## Tasks to complete
[1] In the article below on the New York State Vehicle Composites Program, which company made the mold for the Aston-Martin hood?
[2] From the article below on the New York State Vehicle Composites Program, reproduce the passage that opens at the words "- A mold for" and ends after the words "New York (www.rapidcuretechnologies.com).".
[3] Proceed with the article below on the New York State Vehicle Composites Program, writing on from the point where it stops.
[Source document]
By Anthony J. Berejka, radiation processing and polymer technology consultant, co-founder and past president of RadTech North America
In its second issue, UV+EB Technology (2015 Quarter 2, Vol. 1, No. 2, pages 40-46) presented the background and some detail on the New York State Vehicle Composites Program, co-funded by the New York Energy Research and Development Authority (NYSERDA). Throughout 2015, the program has made significant progress in achieving its objectives.
- A poster was presented in April 2015 at the Society of Automotive Engineers (SAE) World Congress in Detroit, where preprints of the noted UV+EB Technology article were handed out.
- Commercial, off-the-shelf carbon fiber pre-pregs (woven carbon fiber into which the uncured matrix has been impregnated) were obtained from two sources based on the customary use of thermosetting epoxy resin materials.
- A mold for the Aston-Martin hood capable of enduring the heat of autoclave curing was made by Nordan Composite Technologies.
- Four Aston-Martin hoods (1.49 by 1.53 meters) were cured using a 2.4-meter diameter, 6.1-meter long autoclave at the Composite Prototyping Center in Plainview, New York, (www.compositepro.org), and the power demand to cure a hood during its three-hour cure cycle was measured. Figure 1 shows the vacuum-bagged hood being examined after having been removed from the autoclave. Figure 2 is a picture of the first hood produced using thermal curing.
- A radiation-curable matrix material was developed by Rapid Cure Technologies of Syracuse, New York (www.rapidcuretechnologies.com).
- Renegade Materials Corporation of Miamisburg, Ohio (www.renegadematerials.com), was able to convert Rapid Cure Technologies’ 100 percent solids radiation-curable matrix into a carbon fiber pre-preg.
- Two hoods made with the Renegade pre-preg using the Rapid Cure Technologies matrix material were X-ray cured at IBA Industrial, Inc. in Edgewood, New York (www.iba-worldwide.com).
- Evaluations of the cured pre-pregs were made using Dynamic Mechanical Analysis (DMA) by COMTEC, the Composite Materials Technology Center at Winona State University, Winona, Minnesota, (www.winona.edu/engineering/comtec.asp) to determine glass transition temperatures (Tg) and Young’s modulus.
[/Source document]
[Data excerpts]
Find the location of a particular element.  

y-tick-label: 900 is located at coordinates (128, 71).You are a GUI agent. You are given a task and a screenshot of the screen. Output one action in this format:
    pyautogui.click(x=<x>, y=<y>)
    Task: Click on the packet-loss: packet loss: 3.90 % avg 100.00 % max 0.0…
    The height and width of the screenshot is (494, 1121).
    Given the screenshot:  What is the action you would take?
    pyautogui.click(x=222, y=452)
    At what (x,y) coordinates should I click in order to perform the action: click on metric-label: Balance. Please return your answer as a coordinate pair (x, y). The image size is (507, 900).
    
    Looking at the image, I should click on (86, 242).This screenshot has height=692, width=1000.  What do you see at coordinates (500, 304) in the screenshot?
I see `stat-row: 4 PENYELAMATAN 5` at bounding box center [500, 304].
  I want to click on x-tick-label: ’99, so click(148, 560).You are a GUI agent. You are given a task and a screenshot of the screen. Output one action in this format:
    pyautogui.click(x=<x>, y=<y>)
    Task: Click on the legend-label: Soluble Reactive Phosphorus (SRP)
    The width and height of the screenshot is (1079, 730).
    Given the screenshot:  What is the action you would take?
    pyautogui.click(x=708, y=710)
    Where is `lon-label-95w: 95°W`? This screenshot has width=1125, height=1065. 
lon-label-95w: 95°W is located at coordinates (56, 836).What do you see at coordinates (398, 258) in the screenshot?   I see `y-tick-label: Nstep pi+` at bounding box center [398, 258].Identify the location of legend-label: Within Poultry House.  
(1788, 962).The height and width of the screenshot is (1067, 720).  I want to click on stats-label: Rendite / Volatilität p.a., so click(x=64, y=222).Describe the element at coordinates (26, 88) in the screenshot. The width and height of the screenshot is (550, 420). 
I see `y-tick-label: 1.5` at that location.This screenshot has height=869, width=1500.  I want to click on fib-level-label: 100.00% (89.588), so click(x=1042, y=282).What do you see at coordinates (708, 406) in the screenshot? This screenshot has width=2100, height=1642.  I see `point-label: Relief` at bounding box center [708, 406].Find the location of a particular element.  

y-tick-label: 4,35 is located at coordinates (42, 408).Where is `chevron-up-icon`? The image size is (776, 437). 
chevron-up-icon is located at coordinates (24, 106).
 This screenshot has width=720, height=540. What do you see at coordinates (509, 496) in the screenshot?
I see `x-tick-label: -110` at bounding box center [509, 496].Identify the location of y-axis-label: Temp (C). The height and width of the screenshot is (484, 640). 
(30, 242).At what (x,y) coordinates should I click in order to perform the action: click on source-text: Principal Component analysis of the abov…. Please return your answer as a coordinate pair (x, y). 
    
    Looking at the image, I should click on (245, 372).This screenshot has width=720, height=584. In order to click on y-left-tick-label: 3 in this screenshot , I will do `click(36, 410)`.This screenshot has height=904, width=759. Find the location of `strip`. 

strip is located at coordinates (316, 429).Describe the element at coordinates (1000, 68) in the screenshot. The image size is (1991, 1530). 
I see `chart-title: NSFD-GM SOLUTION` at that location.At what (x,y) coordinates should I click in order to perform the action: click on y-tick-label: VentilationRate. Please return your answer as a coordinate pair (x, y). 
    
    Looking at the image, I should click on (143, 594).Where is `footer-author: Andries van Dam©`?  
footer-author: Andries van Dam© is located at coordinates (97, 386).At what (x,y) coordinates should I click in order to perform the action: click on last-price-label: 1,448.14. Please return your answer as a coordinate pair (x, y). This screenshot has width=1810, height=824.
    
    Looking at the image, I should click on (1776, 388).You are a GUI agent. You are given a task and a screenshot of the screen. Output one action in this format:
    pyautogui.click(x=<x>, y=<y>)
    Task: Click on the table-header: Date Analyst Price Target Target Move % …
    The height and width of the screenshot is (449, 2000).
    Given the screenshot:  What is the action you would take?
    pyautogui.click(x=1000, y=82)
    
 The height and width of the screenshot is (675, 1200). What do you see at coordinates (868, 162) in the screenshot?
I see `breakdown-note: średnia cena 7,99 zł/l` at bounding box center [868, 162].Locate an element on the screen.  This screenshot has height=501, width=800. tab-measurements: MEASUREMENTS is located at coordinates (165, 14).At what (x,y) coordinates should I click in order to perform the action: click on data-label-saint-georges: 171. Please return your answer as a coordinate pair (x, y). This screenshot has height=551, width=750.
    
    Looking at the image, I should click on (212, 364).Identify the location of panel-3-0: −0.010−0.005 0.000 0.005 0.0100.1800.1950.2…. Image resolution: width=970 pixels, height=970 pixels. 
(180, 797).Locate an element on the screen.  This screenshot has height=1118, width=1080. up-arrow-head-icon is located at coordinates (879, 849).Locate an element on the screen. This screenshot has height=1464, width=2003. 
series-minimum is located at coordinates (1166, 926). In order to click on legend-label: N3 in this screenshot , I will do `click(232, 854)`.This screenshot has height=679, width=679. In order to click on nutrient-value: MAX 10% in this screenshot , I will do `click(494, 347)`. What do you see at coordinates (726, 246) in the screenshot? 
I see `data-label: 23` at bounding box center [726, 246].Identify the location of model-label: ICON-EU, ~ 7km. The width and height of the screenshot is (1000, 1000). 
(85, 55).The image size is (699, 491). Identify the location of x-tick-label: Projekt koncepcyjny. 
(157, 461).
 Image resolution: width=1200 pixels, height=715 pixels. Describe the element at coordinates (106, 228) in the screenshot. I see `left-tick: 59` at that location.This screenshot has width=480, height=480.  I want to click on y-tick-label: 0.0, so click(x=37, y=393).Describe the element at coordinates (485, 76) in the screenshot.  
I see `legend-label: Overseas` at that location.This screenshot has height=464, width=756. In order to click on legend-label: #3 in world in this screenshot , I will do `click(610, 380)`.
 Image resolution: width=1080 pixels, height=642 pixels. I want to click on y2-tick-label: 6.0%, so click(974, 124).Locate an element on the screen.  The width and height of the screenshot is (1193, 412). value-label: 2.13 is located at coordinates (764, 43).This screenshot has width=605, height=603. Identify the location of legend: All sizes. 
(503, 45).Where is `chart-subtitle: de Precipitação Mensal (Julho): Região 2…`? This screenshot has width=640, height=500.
[/Data excerpts]
## Results for each task
[1] Nordan Composite Technologies made the mold.

[2]
- A mold for the Aston-Martin hood capable of enduring the heat of autoclave curing was made by Nordan Composite Technologies.
- Four Aston-Martin hoods (1.49 by 1.53 meters) were cured using a 2.4-meter diameter, 6.1-meter long autoclave at the Composite Prototyping Center in Plainview, New York, (www.compositepro.org), and the power demand to cure a hood during its three-hour cure cycle was measured. Figure 1 shows the vacuum-bagged hood being examined after having been removed from the autoclave. Figure 2 is a picture of the first hood produced using thermal curing.
- A radiation-curable matrix material was developed by Rapid Cure Technologies of Syracuse, New York (www.rapidcuretechnologies.com).

[3]
- At the Society of Plastics Engineers (SPE) Automotive Composites Conference and Exhibition in September 2015 in Detroit, Michigan, discussions were held with some of the vendors to the automotive industry and with personnel from a major car manufacturer.
During the course of this work, several ways of improving the overall process were noted, such as automating the cutting and placing of the pre-pregs in the mold and adjusting the rheology of the radiation-curable matrix either itself or by process techniques to enhance flow within the mold.
The New York State Vehicle Composites Program will have a booth and give a presentation at the SAE 2016 World Congress, April 12-15, 2016, in Detroit, Michigan. Details of power demands and time-to-cure will be discussed: “Power Demands for Curing Carbon Fiber Composites for Automotive Components.” X-ray curing requires somewhat less power draw based on using a 7.0 MeV, 700 kW electron accelerator to generate X-rays (as is now being used for medical device sterilization in Switzerland) vs. autoclave curing. However, there can be a significant reduction in the time-to-cure, with as low as 1.3 minutes per hood being estimated with use of a properly designed X-ray curing facility. Both an autoclave-cured and an X-ray-cured hood will be exhibited, as well as a hood coated with a Rapid Cure Technologies silver metallic and clear coatings cured using ultraviolet radiation (UV) with support from Allied Photochemical (www.alliedphotochemical.com).
A presentation on this program will be offered at RadTech 2016, May 16-18, in Chicago, Illinois. Plans also are being made to give a presentation at the Society for the Advancement of Material and Process Engineering (SAMPE) Conference, May 23-26, 2016, Long Beach, California.